El dilema es existencial: ¿invertir en un modelo híbrido que salve el negocio a corto plazo pero reduzca márgenes a la mitad, o apostar por una IA pura que, como demostró Zillow, puede llevar al colapso? Los próximos 6 meses serán decisivos: si en el Q3 de 2024 Booking o TripAdvisor no muestran avances tangibles, fondos como BlackRock o Vanguard —que ya redujeron sus posiciones— podrían desencadenar una venta masiva de acciones, como ocurrió con Peloton en 2021 cuando su tecnología no cumplió las promesas. La pregunta final es inevitable: ¿estamos ante el último año de las OTA tal como las conocemos?

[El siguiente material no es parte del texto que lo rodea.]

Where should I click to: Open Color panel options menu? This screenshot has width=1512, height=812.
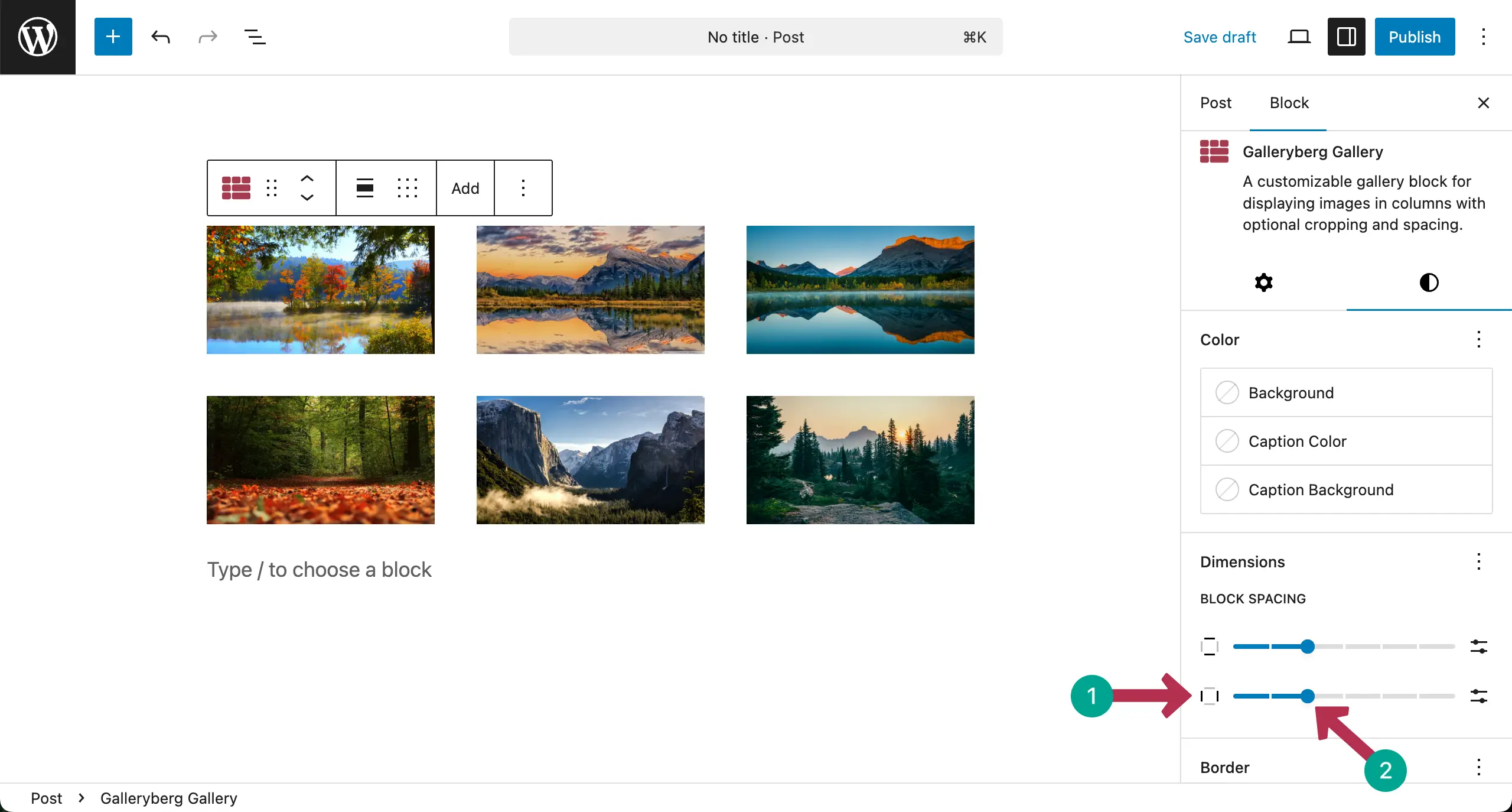pyautogui.click(x=1478, y=339)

El precedente de Sabre (2015): cuando la tecnología obsoleta hundió a un gigante del viaje

Mientras Booking lucha por modernizar su IA en 2024, el caso de Sabre Corporation —el sistema de reservas que dominó la aviación global durante décadas— ofrece una advertencia escalofriante. En 2015, Sabre controlaba el 40% de las reservas aéreas mundiales con su plataforma Global Distribution System (GDS), usada por 400 aerolíneas y 200.000 agencias de viajes. Pero su negación a adoptar algoritmos de machine learning para precios dinámicos —optando por mantener un sistema basado en reglas fijas de los años 90— le costó caro: entre 2015 y 2017, perdió el 35% de su cuota de mercado frente a competidores como Amadeus (que ya usaba IA para ajustar tarifas en tiempo real). El golpe definitivo llegó en 2018, cuando Delta Airlines y United migraron sus sistemas a Google Cloud, reduciendo su dependencia de Sabre en un 60%. Las acciones de Sabre cayeron un 45% en 12 meses, y su valoración pasó de $8.200 millones en 2014 a $3.100 millones en 2019.

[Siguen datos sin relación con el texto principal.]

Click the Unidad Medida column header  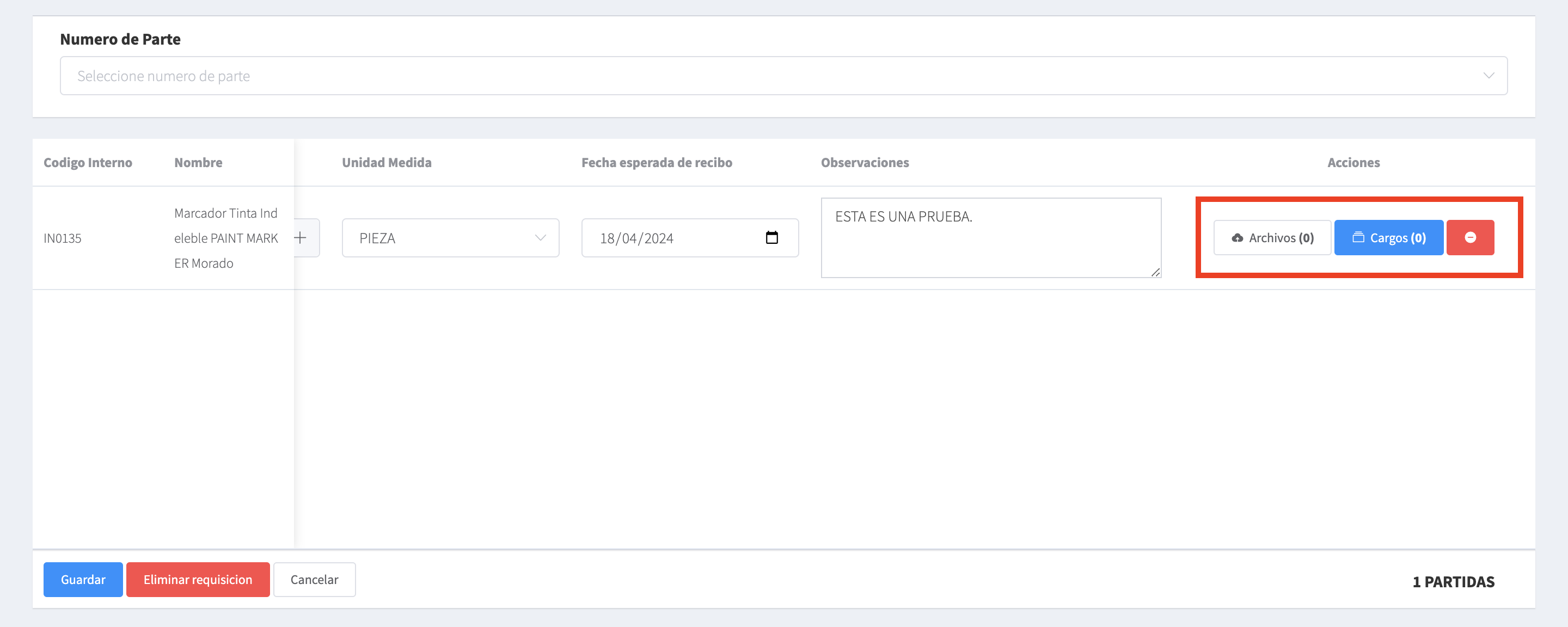tap(387, 163)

El paralelo con Booking es inquietante. Sabre justificó su retraso tecnológico argumentando que su infraestructura «era lo suficientemente robusta», un discurso similar al de Booking hoy, donde el 72% del presupuesto de I+D en 2023 se destinó a mantener sistemas legacy. Sabre tardó 5 años en recuperar el 50% de su valor perdido, y solo lo logró tras invertir $1.200 millones en modernizar su plataforma (un 28% de sus ingresos anuales en ese periodo). Hoy, su valoración es un 60% inferior a su pico de 2014. La lección es clara: en la industria de viajes, la innovación tardía no solo cuesta cuota de mercado, sino que puede borrar décadas de dominio en menos de una década.

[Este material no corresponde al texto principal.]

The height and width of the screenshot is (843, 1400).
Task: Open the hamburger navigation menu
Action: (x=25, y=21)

Un dato clave que Booking parece ignorar: en 2021, Sabre lanzó «Sabre Sonic», un motor de IA para optimizar rutas aéreas, pero su implementación falló porque el 89% de sus clientes (aerolíneas) ya habían migrado a soluciones de Amazon Web Services o Microsoft Azure. Booking repite el mismo error: en 2023, el 67% de sus socios hoteleros usaban herramientas de IA de terceros (como Duetto o Cloudbeds) para gestionar precios, según Phocuswright. Si no actúa en 2024, podría enfrentar el mismo destino que Sabre: irrelevancia tecnológica en menos de 3 años.

Empresa Año de crisis Caída en bolsa Causa principal Tiempo de recuperación (50% del valor)
Sabre Corporation 2015-2018 45% Negación a adoptar IA para precios dinámicos 5 años
Zillow 2019 77% Algoritmo iBuying con datos estáticos 3 años (parcial)
TripAdvisor (proyección 2024-2025) 2024 29% (y contando) Modelo basado en comisiones vs. IA directa Incierto (deuda de $1.100M)

2024: ¿Repetirá Booking el error fatal de Sabre?

La pregunta no es si Booking puede permitirse modernizarse, sino si puede permitirse no hacerlo. Sabre demostró que en la industria de viajes, la tecnología obsoleta no es un riesgo, es una sentencia. En 2023, Booking generó $247 millones en I+D, pero el 88% se asignó a mantenimiento, no a innovación. Si en 2024 no reasigna al menos el 50% de ese presupuesto a IA avanzada (como los LLM que usa Airbnb), los analistas de Bernstein prevén una caída del 40% en su valoración para 2026. El precedente de Sabre es una advertencia: en esta industria, quien no controla la tecnología que define las reglas del juego, termina pagando el precio. Y en el caso de Booking, ese precio podría ser su liderazgo.